Solo un tripartito o uno multipartito puede alcanzar la mayoría absoluta. Y de mayorías reforzadas, hoy por hoy es mejor olvidarse: ni renovaciones del Consejo General del Poder Judicial, ni el Tribunal Constitucional, ni los Tribunales de Cuentas ni de tantos y tantos altísimos organismos. Curiosamente nadie lo llora. Pero eso harina de otro costal. Veremos qué da de sí o si vamos a unas elecciones después del verano.
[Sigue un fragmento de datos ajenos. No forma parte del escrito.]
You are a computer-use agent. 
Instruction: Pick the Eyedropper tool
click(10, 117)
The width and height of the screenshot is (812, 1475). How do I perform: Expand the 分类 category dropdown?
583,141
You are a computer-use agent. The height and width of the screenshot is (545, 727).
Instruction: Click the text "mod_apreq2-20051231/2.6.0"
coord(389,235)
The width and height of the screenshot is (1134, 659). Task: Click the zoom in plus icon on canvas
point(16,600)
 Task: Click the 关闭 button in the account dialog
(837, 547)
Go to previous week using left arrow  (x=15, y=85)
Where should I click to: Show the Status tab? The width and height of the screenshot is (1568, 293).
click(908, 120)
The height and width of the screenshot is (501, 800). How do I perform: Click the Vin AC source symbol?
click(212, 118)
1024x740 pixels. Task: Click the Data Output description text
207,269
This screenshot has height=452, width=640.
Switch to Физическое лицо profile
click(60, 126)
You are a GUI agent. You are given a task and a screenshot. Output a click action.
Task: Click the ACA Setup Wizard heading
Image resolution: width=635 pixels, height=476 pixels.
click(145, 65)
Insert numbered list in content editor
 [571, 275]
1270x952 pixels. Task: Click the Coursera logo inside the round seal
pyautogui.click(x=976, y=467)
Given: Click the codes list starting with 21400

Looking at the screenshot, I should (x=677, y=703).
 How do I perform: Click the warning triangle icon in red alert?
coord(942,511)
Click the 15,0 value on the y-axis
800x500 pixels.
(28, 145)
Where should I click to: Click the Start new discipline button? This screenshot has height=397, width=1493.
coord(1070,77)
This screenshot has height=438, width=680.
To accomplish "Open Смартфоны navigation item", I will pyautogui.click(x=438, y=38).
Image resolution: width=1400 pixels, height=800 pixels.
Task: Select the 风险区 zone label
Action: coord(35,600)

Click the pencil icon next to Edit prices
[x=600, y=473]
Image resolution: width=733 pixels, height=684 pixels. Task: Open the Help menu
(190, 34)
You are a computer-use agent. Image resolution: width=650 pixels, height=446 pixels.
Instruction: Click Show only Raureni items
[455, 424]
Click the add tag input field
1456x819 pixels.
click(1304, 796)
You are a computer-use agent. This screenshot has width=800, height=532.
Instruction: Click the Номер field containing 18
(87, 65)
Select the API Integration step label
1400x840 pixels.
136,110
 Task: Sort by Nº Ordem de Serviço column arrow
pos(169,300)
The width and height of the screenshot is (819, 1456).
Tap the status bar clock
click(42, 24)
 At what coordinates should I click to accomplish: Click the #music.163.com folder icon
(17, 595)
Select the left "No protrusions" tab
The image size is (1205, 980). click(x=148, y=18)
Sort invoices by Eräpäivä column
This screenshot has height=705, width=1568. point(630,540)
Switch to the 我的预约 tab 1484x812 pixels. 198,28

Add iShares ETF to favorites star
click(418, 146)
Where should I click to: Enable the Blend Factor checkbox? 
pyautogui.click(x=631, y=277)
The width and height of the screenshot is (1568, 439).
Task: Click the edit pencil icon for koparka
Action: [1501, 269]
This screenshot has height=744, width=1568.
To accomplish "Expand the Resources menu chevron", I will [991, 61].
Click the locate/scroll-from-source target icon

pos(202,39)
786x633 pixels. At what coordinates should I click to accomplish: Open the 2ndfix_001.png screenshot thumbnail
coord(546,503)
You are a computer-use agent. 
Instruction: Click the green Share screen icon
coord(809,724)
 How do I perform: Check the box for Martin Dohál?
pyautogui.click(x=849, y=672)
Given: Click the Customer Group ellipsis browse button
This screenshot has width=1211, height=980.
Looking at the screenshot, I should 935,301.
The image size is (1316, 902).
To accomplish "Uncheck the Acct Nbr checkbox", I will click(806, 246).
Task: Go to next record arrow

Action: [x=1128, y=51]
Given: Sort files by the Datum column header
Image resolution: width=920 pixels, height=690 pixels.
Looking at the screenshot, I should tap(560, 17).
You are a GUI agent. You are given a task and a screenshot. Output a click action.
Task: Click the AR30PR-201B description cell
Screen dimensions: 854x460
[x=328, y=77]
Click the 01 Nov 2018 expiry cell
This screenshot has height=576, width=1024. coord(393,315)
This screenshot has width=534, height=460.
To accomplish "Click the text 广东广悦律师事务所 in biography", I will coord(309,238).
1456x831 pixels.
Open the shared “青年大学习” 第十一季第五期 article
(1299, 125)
Sufrimos otro desgaste institucional igualmente inmediato y alarmante para el ciudadano por su proximidad e inmediatez real, que es la de la administración local. A pesar del remiendo de la ley electoral municipal, introduciendo que el cabeza de la lista más votada en caso de no llegar a un acuerdo sería el alcalde, hemos asistido las pasadas semanas al baile de las sillas, sin ningún tipo de pudor. Ya saben cómo es el juego de las sillas: suena la música, se detiene de repente, los jugadores se tienen que sentar y, como hay una silla menos que participantes, uno se queda sin asiento.

Los cazapoltronas profesionales han hecho su agosto. La han comprado/conservado a cambio de pactos imposibles. ¿Por qué imposibles? Pues porque, por mucha voluntad que se tenga, agua y hierro solo oxidan e inhabilitan para constituir. No hay amalgamas.

Estos pactos primaverales difícilmente darán más frutos que, en el mejor de los casos, una falsa estabilidad, donde todo seguirá igual. Será una deficiente y desmotivada administración, sin ideas e incapaz de avistar los retos que tenemos en frente. Eso, digo, en el mejor de los casos; en el peor —seguramente más habituales— sufriremos constantes crisis y peleas, no de gallos, sino de polluelos enanos y cojos que se creen águilas.

Esta incapacidad de los sistemas y de sus habitantes institucionales al regenerarse, previo diagnóstico esmerado de la realidad, es una de las muestras más patentes de fin de ciclo. Seguramente, volviendo al principio, es un síntoma más que el mar de fondo viene fuerte y que los capitanes de servicio no pasan de niños cerca del mar jugando con barquitos de papel. Como los castillos en la arena, las olas se los llevarán.

Ya no es un tema de leyes. O no es un tema solo de leyes. Es un tema de saber que los tiempos están cambiando y que ni los dirigentes ni las herramientas están preparadas para el cambio.